This brings us to the last 10 days or so. Truly the first signs of real progress since we learned that she was not brain dead. Since getting the tracheostomy, Caitie has gotten off all of the sedation meds. With dialysis the fluid in her lungs has been removed and her lungs healing and working towards full functionality. She has been able to be in an upright sitting position. She has worked hard to get her breathing to a place where she is off the vent and she is finally able to breathe on her own again. She was able to speak using her own voice for the first time this week, and after struggling to write, using hospital charades, or eventually trying to text what she has been trying to say, hearing her speak was INCREDIBLE! She has been doing physical and occupational therapy daily and she was assisted into a wheelchair and made the short lap around the corridor under her own power. The next big win will be her being able to swallow again, and then she can finally get the smoothie from “1 mile away” that she has been showing me on her phone for the past 10 days. So fingers crossed for that in the coming days.

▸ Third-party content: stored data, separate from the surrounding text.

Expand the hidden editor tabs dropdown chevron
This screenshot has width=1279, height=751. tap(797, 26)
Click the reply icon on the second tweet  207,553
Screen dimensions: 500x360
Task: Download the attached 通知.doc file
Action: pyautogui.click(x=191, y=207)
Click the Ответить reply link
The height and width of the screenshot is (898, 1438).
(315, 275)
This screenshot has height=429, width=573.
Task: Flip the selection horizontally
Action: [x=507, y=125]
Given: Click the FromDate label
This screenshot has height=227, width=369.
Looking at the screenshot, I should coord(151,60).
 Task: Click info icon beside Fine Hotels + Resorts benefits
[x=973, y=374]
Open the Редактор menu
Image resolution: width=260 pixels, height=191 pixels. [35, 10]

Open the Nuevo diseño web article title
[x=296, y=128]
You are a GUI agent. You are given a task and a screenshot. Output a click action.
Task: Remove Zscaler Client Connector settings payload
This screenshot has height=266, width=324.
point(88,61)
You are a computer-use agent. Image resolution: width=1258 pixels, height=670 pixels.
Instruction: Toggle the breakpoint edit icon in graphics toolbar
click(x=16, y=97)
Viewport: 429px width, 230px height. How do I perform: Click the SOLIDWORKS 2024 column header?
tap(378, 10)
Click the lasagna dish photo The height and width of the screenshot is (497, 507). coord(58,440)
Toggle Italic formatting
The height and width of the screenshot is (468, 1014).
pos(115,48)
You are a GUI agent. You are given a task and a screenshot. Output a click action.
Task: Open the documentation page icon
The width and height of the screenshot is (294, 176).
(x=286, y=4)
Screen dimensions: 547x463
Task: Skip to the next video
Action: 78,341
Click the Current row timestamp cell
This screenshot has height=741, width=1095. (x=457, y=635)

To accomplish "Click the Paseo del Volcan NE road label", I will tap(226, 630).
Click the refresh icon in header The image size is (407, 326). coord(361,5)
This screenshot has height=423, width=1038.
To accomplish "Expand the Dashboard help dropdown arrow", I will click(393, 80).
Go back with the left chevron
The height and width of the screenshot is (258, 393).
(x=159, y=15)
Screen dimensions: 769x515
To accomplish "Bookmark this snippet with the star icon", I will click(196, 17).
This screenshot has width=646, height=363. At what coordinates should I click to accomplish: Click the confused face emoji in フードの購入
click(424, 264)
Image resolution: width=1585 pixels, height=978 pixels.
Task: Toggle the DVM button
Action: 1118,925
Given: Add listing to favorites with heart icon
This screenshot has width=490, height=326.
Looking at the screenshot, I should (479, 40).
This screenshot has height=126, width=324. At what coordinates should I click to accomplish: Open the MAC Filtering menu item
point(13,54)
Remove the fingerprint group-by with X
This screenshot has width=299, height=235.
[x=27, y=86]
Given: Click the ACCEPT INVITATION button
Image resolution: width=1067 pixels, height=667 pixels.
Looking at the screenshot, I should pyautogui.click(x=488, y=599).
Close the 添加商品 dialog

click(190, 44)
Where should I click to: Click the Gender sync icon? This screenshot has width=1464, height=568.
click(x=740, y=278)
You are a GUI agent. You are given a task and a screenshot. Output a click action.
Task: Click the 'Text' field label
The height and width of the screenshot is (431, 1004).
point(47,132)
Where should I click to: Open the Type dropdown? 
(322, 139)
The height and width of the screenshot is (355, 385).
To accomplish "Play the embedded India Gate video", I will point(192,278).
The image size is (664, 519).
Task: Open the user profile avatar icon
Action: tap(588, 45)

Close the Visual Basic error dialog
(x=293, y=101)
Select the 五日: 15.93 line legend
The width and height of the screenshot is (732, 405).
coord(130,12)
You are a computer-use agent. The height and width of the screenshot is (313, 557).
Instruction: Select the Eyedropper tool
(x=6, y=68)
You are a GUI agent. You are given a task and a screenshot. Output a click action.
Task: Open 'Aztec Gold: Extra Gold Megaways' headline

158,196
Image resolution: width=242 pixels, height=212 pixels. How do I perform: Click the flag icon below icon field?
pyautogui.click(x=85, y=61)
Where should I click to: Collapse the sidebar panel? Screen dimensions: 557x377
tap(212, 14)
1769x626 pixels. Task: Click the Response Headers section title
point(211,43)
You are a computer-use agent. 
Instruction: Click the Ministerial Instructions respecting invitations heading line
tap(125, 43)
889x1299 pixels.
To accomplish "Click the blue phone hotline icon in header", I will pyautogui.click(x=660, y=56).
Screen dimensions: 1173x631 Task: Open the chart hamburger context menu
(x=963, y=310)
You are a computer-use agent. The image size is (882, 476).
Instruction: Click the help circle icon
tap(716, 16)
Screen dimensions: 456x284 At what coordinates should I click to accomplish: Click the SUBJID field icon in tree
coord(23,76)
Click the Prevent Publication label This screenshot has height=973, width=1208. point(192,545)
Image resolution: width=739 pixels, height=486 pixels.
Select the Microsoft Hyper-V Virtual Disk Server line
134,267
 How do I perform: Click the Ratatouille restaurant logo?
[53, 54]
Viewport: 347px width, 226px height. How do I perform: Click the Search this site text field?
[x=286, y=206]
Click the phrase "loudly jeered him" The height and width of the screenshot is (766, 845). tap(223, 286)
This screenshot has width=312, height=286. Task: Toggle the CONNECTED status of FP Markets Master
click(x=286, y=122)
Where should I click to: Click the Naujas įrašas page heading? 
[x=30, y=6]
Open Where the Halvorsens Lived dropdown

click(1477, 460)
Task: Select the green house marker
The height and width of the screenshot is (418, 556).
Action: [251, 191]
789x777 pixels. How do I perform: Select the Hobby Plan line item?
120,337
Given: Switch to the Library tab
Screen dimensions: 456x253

Which brings me to the reason for posting this. Caitie had recently left her job earlier in October in anticipation of moving back to Chicago. Thankfully, while she doesn’t have any income currently, we are able to keep her health plan with Cobra. Payments for her plan in 2026 will be $1,000 a month. She has 15 more months of Cobra and while I am sure this goal will not cover all of the long-term costs, it will cover the cobra payments and some of her more immediate medical needs while we learn what the next steps in her recovery are.
I know money is tight, especially at this time of year. And if you can’t afford to help, please consider donating blood and helping others like her who are in need.
Lots of Love
On behalf of Caitie, Mo, Trish, Tim, and Cathy,
Thank you for reading this and considering helping out.
Pat